-- Task instructions --
Copy the rows verbatim, starting at the line that contains "You are a computer-use" and continuing through the line that contains "Instruction: Click UIControlState", with both of those lines included.

-- Given information --
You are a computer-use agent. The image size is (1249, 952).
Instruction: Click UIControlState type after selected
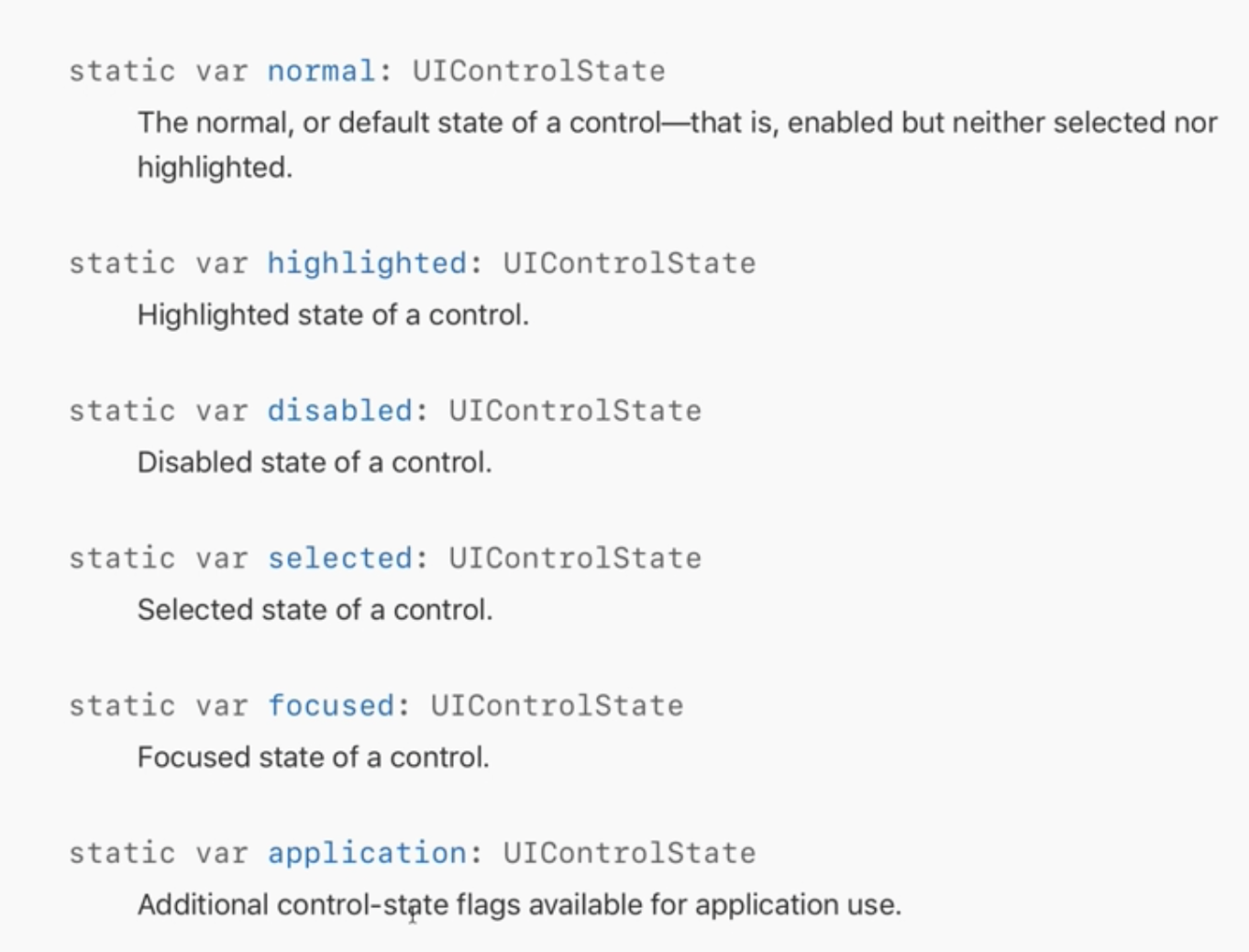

--

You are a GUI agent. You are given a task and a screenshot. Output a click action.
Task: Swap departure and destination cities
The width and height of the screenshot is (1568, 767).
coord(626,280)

-- Exercise output --
You are a computer-use agent. The image size is (1249, 952).
Instruction: Click UIControlState type after selected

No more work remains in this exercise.